The other day, one said, “Hey, Dad, we know you’re older than dirt. But how much?”

“Three years,” I say, “When I was a senior, dirt was a freshman.”

“Did your prom, like, have a dinosaur theme?” another asked.

“No, but we did have actual dinosaurs. Before Priuses, that’s what everybody drove.”

The kids were only half-sure I was kidding.

Oddly, and despite all indications, I’m now thinking I might have a future in humor, that it could become what road trips are for my buddy Bob and high-end burgers are for Craig, my whimsical late-in-life renewal.

After all, since Sawyer, we’ve also measured our summers by the amount of time we spend laughing at the silliest damn things. Summer can be measured by how much sand we get in our laugh lines.

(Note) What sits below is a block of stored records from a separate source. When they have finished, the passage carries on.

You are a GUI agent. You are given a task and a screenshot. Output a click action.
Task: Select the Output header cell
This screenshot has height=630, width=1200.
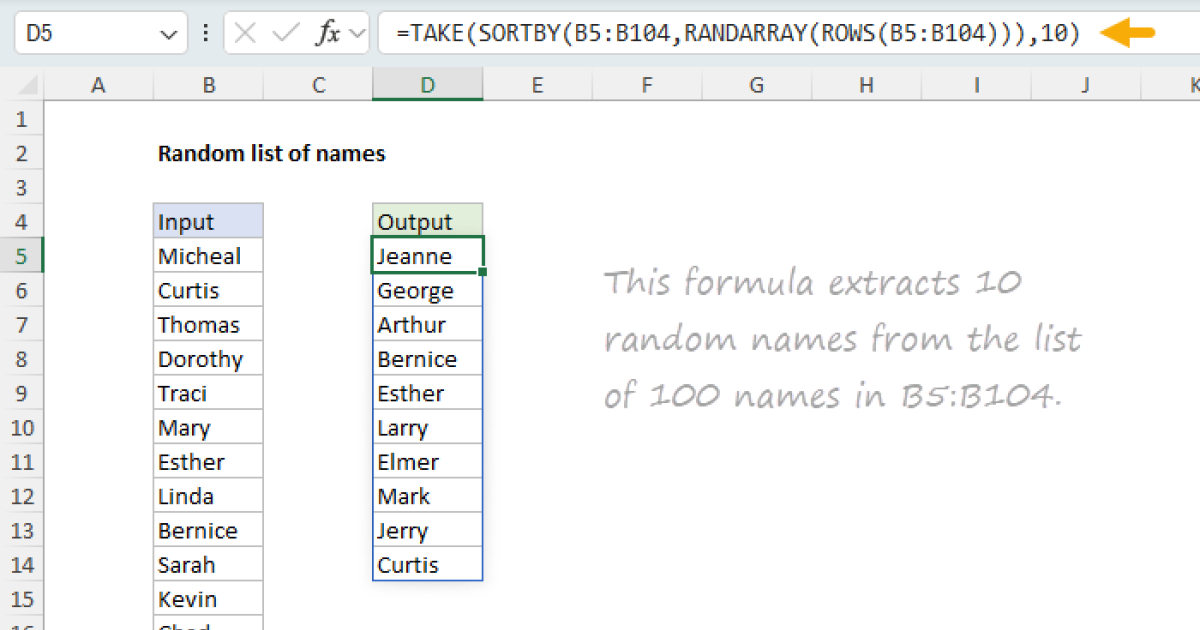click(427, 222)
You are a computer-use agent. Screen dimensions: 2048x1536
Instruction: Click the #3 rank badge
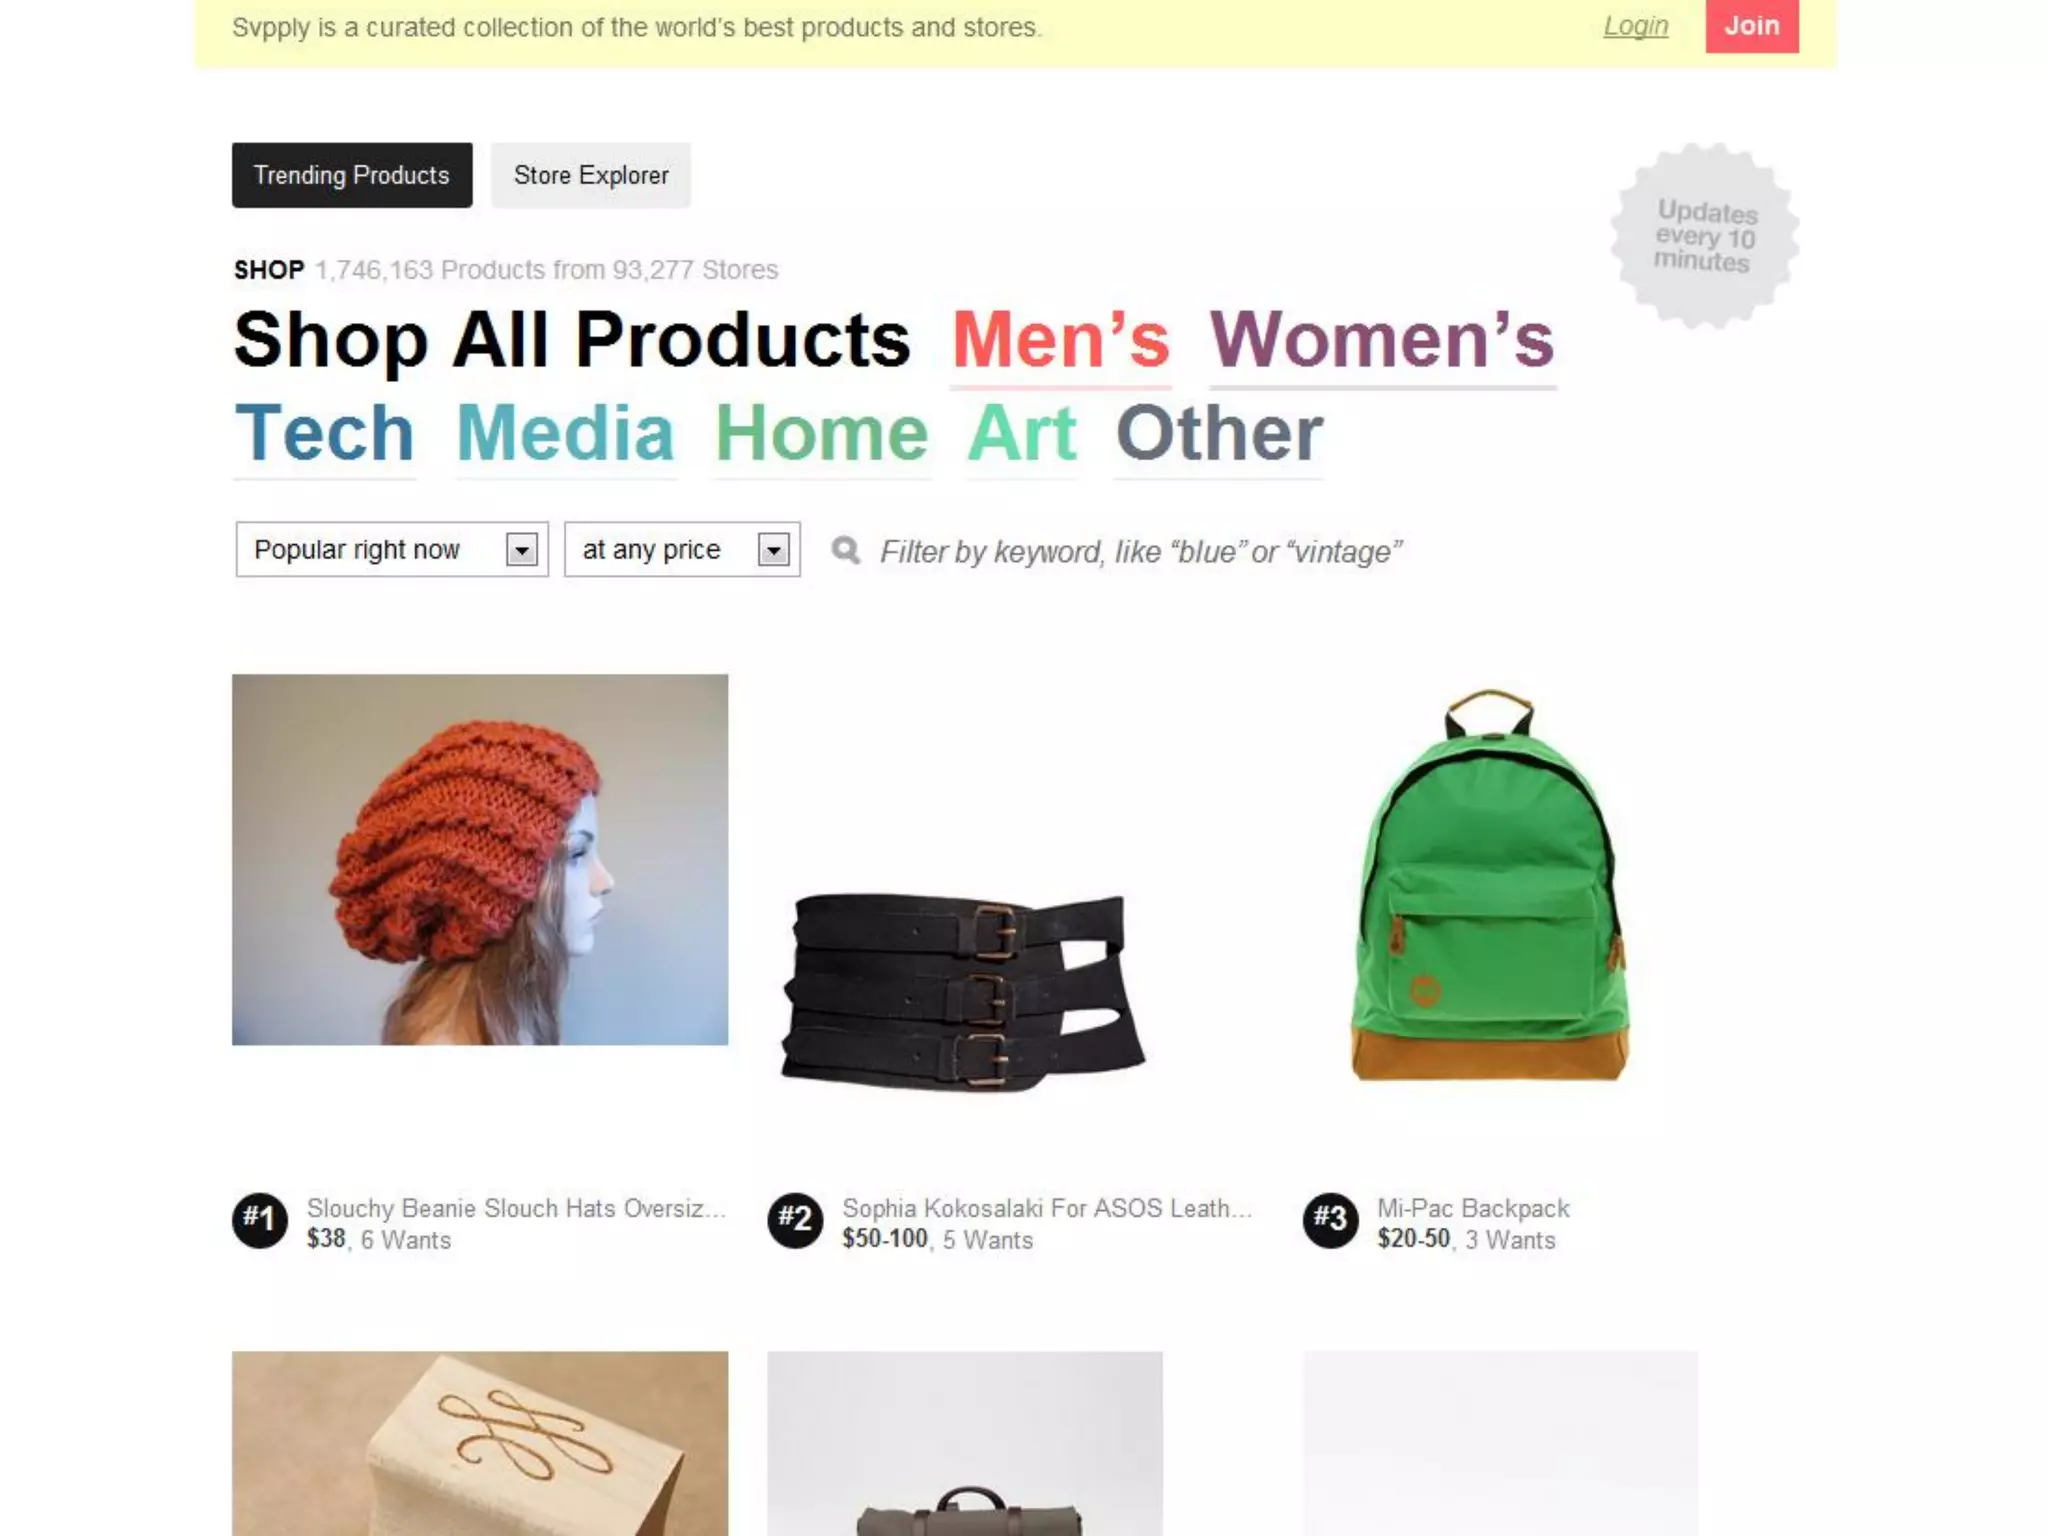pyautogui.click(x=1331, y=1221)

Now, I am not by nature a very funny person, though I do have what I think are some amusing thoughts on how to survive a suburban cocktail party: (1) Grope the host; (2) grope the hostess; (3) leave early, feigning illness, before the conversations kill you.

And I did add a humorous flourish to the grocery list Posh was assembling the other day. As is her way, she left her list out on the kitchen counter so all the inmates could add what they needed that week: sunscreen, Percocet, grapes.

When she wasn’t around, I added these items to Posh’s grocery list:

• Humility

• A youthful exuberance

• Lust

Sure enough, Posh didn’t laugh — at least not immediately.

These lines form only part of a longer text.